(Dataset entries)

┌──

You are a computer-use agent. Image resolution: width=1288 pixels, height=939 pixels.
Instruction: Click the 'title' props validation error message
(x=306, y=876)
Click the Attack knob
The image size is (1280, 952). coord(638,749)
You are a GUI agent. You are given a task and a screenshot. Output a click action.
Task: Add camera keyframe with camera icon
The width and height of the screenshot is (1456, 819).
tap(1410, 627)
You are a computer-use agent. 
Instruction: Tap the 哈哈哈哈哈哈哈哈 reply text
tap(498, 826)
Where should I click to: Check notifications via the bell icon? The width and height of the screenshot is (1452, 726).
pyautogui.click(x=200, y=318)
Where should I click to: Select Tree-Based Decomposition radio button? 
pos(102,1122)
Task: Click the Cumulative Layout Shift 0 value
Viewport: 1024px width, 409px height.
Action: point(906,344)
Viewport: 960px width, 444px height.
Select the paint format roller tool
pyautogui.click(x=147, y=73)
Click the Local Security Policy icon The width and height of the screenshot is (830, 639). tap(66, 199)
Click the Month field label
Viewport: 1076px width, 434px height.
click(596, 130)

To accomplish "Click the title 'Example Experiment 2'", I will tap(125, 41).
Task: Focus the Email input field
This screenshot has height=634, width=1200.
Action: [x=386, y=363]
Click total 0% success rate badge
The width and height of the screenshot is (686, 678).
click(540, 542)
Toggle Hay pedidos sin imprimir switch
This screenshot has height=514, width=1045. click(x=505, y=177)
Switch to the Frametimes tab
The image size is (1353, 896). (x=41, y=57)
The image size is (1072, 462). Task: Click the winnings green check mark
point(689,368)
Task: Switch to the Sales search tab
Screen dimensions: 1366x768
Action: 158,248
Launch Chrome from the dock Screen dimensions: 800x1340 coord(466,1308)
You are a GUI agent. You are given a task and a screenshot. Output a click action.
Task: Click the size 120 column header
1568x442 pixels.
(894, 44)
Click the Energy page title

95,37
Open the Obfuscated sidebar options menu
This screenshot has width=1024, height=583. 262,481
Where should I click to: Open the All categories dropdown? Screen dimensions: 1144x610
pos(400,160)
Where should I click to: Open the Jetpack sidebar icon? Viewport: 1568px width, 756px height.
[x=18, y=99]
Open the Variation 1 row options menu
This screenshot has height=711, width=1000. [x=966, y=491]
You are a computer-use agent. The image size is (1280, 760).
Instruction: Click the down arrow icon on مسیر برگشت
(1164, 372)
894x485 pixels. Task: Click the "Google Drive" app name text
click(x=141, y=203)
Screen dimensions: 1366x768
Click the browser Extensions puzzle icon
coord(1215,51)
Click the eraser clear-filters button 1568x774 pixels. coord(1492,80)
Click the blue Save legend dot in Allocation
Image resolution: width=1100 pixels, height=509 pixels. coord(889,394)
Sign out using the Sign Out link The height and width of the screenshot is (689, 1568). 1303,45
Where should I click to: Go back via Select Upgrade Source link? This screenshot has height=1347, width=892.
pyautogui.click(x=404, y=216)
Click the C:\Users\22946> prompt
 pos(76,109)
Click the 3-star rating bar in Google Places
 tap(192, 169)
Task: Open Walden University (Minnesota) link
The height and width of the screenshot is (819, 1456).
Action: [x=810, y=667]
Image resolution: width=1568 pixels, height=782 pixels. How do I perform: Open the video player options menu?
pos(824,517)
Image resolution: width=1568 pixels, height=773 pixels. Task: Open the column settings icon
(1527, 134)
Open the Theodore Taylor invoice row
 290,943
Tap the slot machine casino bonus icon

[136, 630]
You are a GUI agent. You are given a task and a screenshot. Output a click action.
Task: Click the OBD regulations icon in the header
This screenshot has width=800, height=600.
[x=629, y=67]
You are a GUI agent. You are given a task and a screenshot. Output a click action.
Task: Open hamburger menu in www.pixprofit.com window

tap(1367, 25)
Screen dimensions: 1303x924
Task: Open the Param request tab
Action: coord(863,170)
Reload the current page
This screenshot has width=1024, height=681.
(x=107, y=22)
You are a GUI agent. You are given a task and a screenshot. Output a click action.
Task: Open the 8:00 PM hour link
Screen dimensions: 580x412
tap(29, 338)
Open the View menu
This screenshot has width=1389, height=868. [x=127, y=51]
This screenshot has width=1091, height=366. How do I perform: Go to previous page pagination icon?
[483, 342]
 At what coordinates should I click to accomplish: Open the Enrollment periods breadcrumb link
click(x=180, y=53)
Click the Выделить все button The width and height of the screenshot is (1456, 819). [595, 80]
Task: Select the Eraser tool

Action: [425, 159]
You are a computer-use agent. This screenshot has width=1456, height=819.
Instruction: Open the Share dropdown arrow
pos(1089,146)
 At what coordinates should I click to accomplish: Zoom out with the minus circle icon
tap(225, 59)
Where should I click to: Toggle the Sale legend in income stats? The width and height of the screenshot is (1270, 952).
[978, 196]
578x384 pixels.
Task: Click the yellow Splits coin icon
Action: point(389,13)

└──

__REQUIRED TASK__.
State how many lines in the records above contain the string "dropdown", and give only that number.

__FINAL ANSWER__.
2